Jesus let all the evil come to Him, so it can’t overpower us. He made Himself the “mighty Victim from the sky,” so it would be that “hell’s fierce powers beneath Him lie” (ELH 310:5). He cries out, “It is finished!” He didn’t put an end to the devil being present in our life here. He redeemed us from sin, death, and the devil so they can’t be where we are in the life to come.
This is why evil is allowed free reign on Good Friday. Isn’t Jesus being swallowed up in this “valley of sorrow,” by “the valley of the shadow of death”? But in taking all that evil can inflict on Him, Jesus takes away all its power against us.

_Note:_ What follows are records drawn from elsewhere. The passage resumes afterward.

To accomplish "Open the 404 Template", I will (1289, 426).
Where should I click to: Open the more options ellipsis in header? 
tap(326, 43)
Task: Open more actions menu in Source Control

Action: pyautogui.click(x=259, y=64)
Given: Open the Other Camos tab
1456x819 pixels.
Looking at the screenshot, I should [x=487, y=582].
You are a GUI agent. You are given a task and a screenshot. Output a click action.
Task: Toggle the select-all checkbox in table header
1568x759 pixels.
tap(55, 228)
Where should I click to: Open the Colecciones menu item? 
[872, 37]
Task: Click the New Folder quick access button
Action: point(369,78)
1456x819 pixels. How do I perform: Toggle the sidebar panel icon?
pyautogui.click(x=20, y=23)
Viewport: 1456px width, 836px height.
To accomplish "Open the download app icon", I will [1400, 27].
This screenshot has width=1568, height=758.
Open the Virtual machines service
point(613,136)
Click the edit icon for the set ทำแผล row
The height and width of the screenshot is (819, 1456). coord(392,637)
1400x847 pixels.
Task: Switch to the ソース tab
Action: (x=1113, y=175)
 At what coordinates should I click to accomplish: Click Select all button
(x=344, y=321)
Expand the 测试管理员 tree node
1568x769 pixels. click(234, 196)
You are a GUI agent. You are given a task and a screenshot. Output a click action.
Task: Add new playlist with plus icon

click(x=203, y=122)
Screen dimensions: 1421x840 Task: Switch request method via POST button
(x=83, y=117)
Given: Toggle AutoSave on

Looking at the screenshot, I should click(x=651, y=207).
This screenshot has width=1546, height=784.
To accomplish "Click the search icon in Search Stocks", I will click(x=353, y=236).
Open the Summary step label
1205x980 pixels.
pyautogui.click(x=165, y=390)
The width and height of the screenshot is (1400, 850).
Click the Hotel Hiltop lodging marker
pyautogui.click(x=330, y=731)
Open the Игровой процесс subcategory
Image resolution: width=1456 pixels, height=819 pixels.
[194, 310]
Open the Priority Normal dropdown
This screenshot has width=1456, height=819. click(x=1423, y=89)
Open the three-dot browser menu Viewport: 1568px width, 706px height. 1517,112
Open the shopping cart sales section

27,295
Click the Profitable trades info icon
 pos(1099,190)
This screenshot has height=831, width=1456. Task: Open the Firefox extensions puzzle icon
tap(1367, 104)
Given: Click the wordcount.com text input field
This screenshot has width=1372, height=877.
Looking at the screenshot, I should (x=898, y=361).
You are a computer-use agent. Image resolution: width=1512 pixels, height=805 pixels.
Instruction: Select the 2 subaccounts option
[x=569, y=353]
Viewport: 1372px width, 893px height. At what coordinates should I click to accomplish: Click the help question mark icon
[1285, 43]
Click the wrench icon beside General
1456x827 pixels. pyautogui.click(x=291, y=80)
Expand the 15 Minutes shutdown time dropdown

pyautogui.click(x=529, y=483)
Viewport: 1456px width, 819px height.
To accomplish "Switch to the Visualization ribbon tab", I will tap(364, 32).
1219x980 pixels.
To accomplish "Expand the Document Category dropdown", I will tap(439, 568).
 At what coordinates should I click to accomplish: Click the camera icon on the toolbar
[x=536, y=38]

The Evil One will still hurl it at us, nonstop. This makes our life difficult. We can’t stop these things from coming at us. That isn’t finished. It’s the world we live in. The Evil One unleashes evil into our world, using people made in God’s image but twisting them to do his purposes so that they hurt, maim and kill other people made in God’s image, and bring untold sadness and devastation, and cause bereaved people to be twisted into anger and anguish so that they even begin to question if God is paying attention.
The most recent shooting at a school was at a Christian school. Afterward, we hear Christians being blamed because the shooter had been led to hate the way she was made and to want to be a different gender. The world then made her into a victim. She is a victim – not of the church’s teaching but of the devil’s lies. Now, this is being used to target the Christian Church and brand God’s truth as a teaching of hatred. Not only does the devil want to bereave parents of their children, he wants to separate all these souls from the God who so loves each person that He sent His Son to die this death.
It seems hollow to say to people who suffer such evil – of any time or place — to “be comforted, Jesus died for you; He died for this.” But it isn’t hollow. The truth is that God does care about this latest manifestation of evil and He cares about each and every person involved, those who have evil done to them and those who do the evil. For God sent Jesus to take it upon Himself. Not only did He take the sins you do onto Himself, but also all the sins done to you. All swallowed up in His death, buried in His grave. “It is finished!”
Every appearance of evil, past, present, and future, is brought into the death of Jesus. We may experience a portion of it, but like a magnet, He draws and redirects all of the evil that is ever done upon Himself.
It can be inflicted on us, it does hurt, we do suffer, it is real; but we are to know that whatever harm is there is temporary – because of Good Friday. Whatever happens to your body, it can’t truly be harmed because He “has redeemed this body, together with the soul” (Lutheran burial rite). “It is finished!”
In this way, Jesus has stripped evil of its power. He wasn’t swallowed up by evil in this valley of sorrow; He swallowed up all evil. Because of Good Friday, the valley of the shadow of death isn’t the valley of death. It’s only a shadow that looks and even feels dark and scary, but it can’t hurt you.
By His death, Jesus makes it so that the evil others do to you will only harm for a time. It’s a harm that He’s able to heal. He has righted all the wrongs, “every evil of body and soul, property and honor.” No harm can be done to you that lasts; He makes it so it is done to Him in His death.
We know this by faith, but when once we are “taken from this valley of sorrow to Himself in heaven,” we will see and know that He has answered all our prayers and righted all the wrongs when we are in the place where not even a shadow of evil is allowed to approach. “It is finished!”
So this prayer, “Deliver us from evil,” is truly the Good Friday prayer, emphasis on the Good. Good Friday is the One Good Day that takes away everything evil or bad, sorrowful or sad in your days and makes everything good for you, every day until He brings you to the Eternal Day. Amen!